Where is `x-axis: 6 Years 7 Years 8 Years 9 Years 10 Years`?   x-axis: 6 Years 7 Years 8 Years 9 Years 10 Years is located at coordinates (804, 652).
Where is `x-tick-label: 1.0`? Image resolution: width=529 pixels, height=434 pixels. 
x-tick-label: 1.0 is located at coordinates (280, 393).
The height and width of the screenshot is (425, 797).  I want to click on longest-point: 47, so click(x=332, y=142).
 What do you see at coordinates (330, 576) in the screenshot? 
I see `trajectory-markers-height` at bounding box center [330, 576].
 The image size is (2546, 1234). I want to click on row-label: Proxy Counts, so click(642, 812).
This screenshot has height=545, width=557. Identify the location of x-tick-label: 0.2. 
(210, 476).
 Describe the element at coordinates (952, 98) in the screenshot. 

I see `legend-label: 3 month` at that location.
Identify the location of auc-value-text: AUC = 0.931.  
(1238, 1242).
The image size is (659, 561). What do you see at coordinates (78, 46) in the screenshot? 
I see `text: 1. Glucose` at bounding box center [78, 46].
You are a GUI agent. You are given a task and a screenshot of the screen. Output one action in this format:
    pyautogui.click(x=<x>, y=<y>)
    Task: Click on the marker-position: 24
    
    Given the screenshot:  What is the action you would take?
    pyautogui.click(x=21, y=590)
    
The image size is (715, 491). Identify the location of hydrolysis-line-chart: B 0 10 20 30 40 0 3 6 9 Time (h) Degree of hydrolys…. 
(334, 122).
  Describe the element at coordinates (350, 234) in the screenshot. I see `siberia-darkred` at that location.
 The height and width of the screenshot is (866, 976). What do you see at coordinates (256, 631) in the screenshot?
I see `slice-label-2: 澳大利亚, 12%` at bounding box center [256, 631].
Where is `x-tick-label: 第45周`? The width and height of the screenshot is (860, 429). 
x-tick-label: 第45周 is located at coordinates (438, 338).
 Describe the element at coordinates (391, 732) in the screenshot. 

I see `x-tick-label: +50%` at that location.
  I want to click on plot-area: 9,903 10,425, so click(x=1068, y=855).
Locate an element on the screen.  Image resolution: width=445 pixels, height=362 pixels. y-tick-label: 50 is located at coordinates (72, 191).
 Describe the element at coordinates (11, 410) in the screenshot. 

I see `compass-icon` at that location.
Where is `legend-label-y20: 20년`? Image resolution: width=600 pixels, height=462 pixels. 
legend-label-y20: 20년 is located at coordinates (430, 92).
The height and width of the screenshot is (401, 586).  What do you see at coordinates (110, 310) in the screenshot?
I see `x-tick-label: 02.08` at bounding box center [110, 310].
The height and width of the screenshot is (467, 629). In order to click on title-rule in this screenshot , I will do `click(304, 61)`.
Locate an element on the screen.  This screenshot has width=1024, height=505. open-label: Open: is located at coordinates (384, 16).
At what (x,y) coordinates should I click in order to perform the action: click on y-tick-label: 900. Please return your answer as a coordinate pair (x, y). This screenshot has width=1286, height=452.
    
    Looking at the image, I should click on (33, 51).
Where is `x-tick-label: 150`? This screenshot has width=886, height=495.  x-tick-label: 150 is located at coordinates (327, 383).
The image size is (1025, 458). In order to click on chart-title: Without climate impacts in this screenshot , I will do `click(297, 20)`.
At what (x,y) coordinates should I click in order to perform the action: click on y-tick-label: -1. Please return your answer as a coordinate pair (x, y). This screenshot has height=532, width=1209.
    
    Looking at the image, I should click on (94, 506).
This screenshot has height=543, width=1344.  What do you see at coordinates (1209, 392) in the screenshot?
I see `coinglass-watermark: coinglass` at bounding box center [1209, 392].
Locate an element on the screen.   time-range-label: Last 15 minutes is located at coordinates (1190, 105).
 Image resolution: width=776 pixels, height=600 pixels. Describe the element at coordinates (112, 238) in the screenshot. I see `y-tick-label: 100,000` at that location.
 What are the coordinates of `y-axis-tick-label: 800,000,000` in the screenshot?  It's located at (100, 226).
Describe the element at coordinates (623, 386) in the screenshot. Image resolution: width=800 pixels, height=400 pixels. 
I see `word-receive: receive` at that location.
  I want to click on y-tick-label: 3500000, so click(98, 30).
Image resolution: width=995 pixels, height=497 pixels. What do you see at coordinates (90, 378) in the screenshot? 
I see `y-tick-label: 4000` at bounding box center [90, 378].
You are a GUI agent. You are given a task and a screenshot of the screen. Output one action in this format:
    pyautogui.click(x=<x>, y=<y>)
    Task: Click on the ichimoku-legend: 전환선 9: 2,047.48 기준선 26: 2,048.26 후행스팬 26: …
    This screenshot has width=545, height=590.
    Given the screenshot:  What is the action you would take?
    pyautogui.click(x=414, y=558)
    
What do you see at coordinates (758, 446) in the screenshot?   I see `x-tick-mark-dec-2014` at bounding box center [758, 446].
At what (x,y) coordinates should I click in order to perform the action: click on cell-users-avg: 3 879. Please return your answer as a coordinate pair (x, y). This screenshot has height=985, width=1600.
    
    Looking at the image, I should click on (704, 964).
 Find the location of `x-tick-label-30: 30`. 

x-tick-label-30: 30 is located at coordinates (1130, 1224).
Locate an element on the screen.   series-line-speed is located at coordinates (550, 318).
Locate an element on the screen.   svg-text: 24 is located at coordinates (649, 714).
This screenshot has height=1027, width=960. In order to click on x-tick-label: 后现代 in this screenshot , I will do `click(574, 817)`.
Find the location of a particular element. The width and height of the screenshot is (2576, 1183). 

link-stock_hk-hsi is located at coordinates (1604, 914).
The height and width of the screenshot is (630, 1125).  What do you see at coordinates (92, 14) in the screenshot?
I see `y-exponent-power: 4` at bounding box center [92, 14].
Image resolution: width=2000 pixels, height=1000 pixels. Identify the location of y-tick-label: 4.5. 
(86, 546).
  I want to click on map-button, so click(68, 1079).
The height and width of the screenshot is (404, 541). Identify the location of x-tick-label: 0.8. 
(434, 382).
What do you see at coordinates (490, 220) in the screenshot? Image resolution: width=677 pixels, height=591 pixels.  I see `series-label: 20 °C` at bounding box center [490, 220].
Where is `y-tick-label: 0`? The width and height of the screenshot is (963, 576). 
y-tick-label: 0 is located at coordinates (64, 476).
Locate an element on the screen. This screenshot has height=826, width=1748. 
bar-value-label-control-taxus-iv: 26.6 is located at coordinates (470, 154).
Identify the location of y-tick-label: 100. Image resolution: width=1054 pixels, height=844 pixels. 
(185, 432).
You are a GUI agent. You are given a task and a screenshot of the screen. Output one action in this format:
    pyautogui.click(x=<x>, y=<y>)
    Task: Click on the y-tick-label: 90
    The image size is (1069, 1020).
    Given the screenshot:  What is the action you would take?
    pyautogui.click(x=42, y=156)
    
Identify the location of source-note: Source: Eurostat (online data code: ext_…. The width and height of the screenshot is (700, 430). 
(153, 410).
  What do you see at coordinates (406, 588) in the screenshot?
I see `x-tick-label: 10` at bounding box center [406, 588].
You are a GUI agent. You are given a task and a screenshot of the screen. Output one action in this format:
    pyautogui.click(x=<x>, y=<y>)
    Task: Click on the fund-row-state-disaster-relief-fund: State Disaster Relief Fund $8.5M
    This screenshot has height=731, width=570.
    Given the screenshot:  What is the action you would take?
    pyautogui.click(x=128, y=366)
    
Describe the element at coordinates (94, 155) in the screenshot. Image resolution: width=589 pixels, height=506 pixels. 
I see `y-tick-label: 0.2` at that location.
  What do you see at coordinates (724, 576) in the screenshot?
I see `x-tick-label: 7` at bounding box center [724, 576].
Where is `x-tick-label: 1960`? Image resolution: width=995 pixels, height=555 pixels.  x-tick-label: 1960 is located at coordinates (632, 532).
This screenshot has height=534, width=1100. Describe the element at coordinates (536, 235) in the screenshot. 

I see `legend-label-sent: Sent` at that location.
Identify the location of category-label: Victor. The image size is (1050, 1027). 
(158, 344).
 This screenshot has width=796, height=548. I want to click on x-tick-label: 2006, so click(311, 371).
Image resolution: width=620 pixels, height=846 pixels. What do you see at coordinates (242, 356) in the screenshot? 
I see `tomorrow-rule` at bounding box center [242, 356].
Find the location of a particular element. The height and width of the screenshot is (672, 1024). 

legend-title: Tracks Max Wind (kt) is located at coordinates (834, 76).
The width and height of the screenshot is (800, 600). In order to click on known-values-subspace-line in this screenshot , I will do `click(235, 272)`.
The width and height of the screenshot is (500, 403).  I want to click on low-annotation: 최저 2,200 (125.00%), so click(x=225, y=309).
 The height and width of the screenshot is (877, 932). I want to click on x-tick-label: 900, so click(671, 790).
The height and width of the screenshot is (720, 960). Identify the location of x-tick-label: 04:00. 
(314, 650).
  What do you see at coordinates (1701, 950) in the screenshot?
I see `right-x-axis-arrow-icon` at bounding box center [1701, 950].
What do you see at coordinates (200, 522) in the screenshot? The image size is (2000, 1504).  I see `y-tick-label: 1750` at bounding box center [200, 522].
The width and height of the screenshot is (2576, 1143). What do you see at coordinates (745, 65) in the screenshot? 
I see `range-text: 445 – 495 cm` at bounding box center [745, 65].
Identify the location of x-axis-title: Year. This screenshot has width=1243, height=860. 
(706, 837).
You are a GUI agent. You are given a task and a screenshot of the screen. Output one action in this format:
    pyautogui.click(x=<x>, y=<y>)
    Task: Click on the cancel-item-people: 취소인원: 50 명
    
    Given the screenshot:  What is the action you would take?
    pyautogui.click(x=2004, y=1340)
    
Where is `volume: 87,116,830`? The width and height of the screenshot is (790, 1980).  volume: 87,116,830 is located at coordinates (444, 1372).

◆ ◆ ◆ ◆ ◆ ◆ ◆

▶ **EXERCISE**
Please copy the entries above verbatim, from the line with "Identify the location of x-axis-title: Year." up to and including the line with "(706, 837).".

▶ **WRITTEN SOLUTION**
Identify the location of x-axis-title: Year. This screenshot has width=1243, height=860. 
(706, 837).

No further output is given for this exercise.